Directions: Scan the records for "arrow" and copy each line that contains it.
##### Data to process #####
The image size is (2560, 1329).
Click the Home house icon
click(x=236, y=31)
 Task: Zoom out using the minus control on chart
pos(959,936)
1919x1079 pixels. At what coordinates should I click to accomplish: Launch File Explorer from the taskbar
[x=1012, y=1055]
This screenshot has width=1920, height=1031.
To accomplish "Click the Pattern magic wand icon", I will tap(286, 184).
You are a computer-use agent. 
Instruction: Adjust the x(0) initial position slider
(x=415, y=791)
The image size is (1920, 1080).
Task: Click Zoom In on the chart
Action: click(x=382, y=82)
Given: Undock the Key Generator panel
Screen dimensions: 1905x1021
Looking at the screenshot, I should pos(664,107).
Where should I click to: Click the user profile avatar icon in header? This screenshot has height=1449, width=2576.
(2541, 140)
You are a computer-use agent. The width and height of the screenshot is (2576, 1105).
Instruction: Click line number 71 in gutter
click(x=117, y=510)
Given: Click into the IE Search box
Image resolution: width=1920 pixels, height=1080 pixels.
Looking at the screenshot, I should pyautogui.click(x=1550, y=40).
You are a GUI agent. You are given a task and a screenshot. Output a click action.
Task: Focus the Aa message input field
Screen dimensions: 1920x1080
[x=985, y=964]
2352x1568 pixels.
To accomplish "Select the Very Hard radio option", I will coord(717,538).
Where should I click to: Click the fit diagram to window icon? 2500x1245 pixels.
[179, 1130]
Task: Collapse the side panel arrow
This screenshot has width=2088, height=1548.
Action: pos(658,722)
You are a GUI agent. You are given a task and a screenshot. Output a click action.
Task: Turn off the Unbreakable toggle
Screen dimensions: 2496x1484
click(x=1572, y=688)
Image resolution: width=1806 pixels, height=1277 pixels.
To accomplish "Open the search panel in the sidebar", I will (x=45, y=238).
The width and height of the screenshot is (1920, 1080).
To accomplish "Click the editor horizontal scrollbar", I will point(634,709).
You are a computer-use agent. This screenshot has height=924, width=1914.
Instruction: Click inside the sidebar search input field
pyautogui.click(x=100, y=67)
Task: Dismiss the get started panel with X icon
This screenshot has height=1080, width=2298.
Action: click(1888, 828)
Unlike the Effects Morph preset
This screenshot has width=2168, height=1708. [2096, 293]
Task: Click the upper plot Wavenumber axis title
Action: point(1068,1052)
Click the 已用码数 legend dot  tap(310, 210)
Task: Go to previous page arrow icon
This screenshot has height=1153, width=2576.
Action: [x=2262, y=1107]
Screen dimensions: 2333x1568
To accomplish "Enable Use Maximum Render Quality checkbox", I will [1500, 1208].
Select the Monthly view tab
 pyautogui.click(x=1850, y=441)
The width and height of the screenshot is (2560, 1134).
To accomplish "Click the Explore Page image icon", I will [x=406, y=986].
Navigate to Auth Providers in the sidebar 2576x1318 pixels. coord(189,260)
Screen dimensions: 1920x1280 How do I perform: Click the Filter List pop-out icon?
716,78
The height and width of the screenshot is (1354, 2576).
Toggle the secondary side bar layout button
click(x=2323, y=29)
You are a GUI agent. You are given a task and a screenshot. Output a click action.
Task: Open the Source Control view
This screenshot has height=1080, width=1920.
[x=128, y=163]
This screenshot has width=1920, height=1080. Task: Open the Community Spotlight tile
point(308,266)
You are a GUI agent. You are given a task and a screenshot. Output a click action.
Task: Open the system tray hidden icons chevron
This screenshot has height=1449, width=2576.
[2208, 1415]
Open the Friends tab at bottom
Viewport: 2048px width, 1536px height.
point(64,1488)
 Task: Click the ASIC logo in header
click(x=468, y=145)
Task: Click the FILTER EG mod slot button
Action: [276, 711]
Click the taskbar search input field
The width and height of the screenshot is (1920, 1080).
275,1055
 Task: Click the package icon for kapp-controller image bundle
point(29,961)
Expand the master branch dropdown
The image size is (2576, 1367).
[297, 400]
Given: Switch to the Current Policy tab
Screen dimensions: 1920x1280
#####
Your response:
Task: Collapse the side panel arrow
Task: Go to previous page arrow icon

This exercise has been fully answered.